Identifying the Gene Signatures from Gene-Pathway Bipartite Network Guarantees the Robust Model Performance on Predicting the Cancer Prognosis

1Biogas Institute of Ministry of Agriculture, Chengdu 610041, China
2College of Chemistry, Sichuan University, Chengdu 610064, China

Received 16 April 2014; Revised 21 June 2014; Accepted 24 June 2014; Published 14 July 2014

Academic Editor: Mingyue Zheng

Copyright © 2014 Li He et al. This is an open access article distributed under the Creative Commons Attribution License, which permits unrestricted use, distribution, and reproduction in any medium, provided the original work is properly cited.
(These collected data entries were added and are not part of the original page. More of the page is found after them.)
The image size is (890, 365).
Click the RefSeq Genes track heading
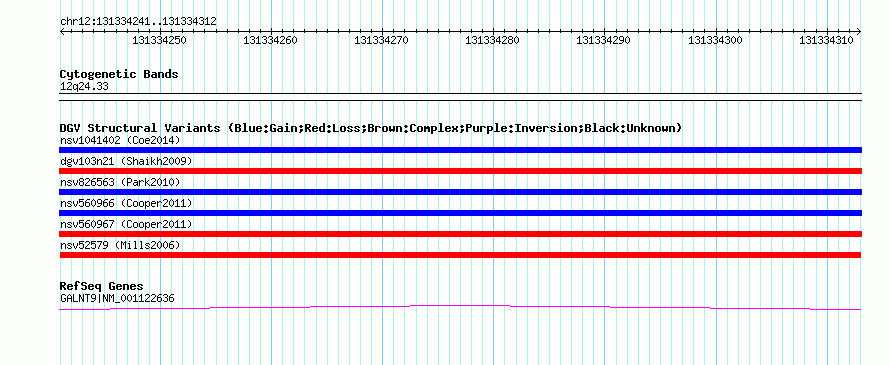click(102, 286)
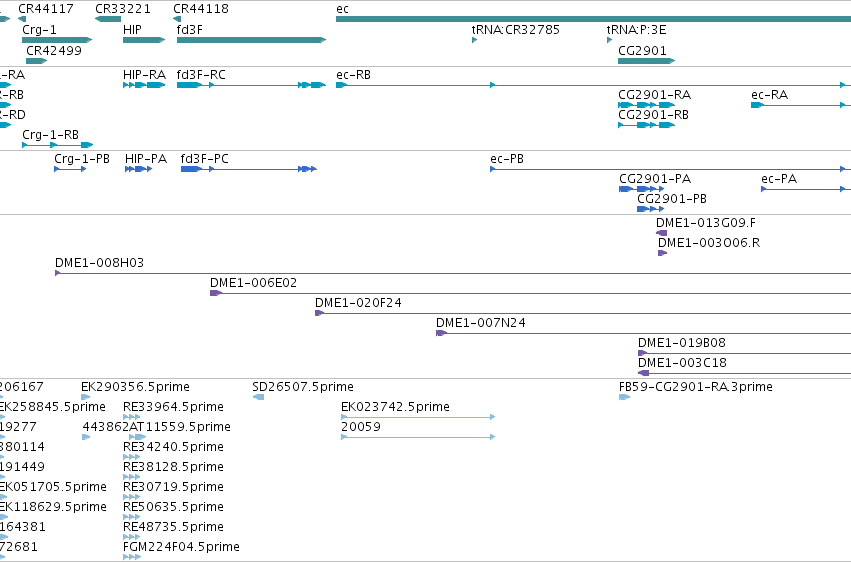Select the HIP-PA protein glyph
Screen dimensions: 851x562
pos(138,169)
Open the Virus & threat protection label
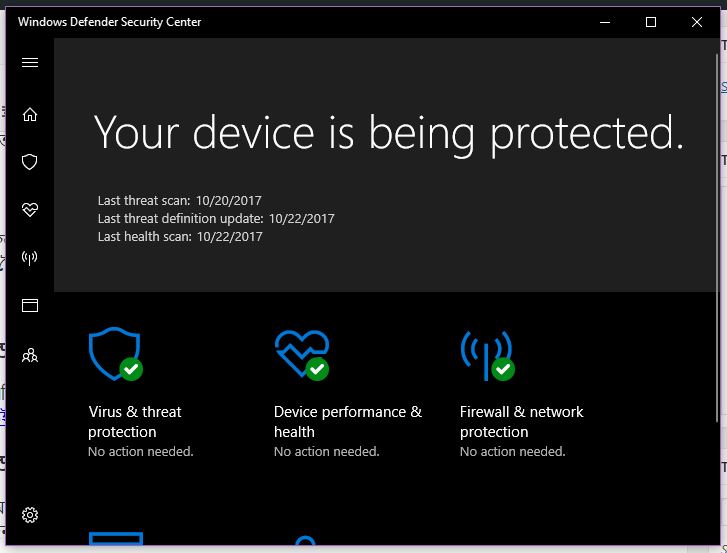This screenshot has width=727, height=553. click(135, 422)
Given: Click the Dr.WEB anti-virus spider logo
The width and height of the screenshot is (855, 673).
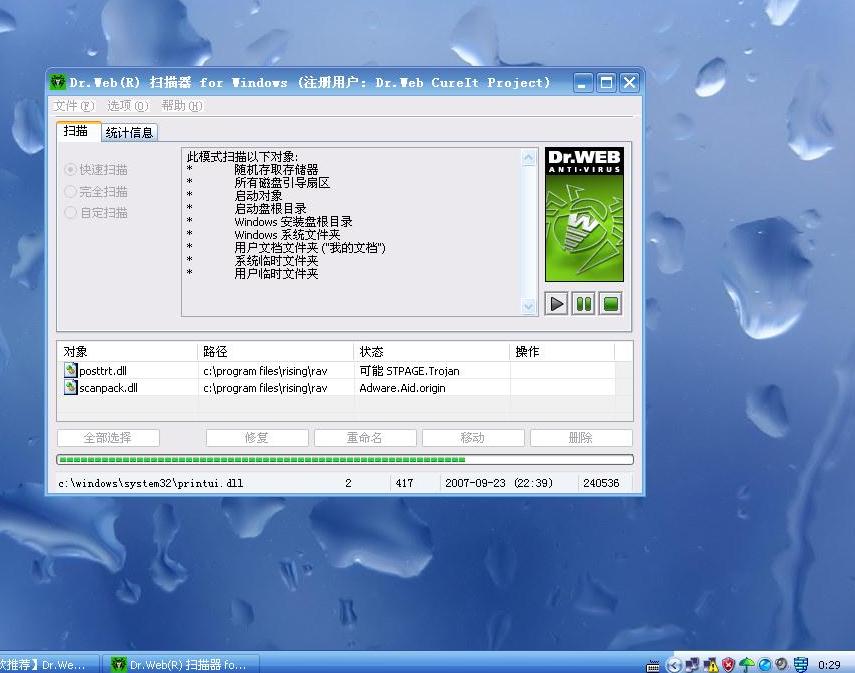Looking at the screenshot, I should point(584,215).
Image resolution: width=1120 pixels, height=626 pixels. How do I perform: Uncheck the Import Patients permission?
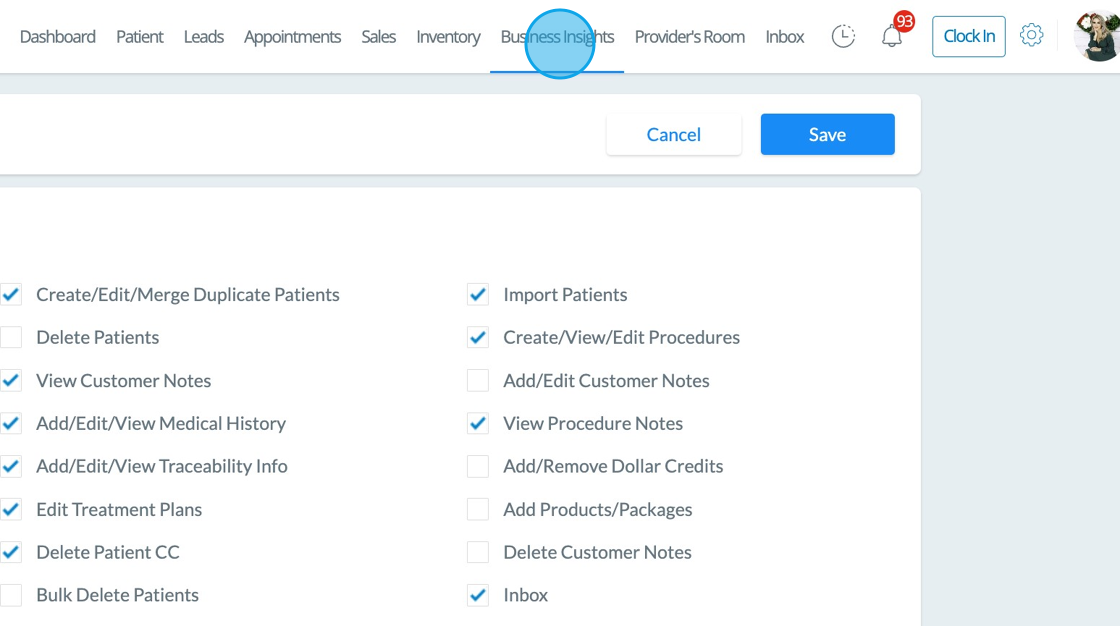478,295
For the purpose of improving the prediction of cancer prognosis in the clinical researches, various algorithms have been developed to construct the predictive models with the gene signatures detected by DNA microarrays. Due to the heterogeneity of the clinical samples, the list of differentially expressed genes (DEGs) generated by the statistical methods or the machine learning algorithms often involves a number of false positive genes, which are not associated with the phenotypic differences between the compared clinical conditions, and subsequently impacts the reliability of the predictive models. In this study, we proposed a strategy, which combined the statistical algorithm with the gene-pathway bipartite networks, to generate the reliable lists of cancer-related DEGs and constructed the models by using support vector machine for predicting the prognosis of three types of cancers, namely, breast cancer, acute myeloma leukemia, and glioblastoma. Our results demonstrated that, combined with the gene-pathway bipartite networks, our proposed strategy can efficiently generate the reliable cancer-related DEG lists for constructing the predictive models. In addition, the model performance in the swap analysis was similar to that in the original analysis, indicating the robustness of the models in predicting the cancer outcomes.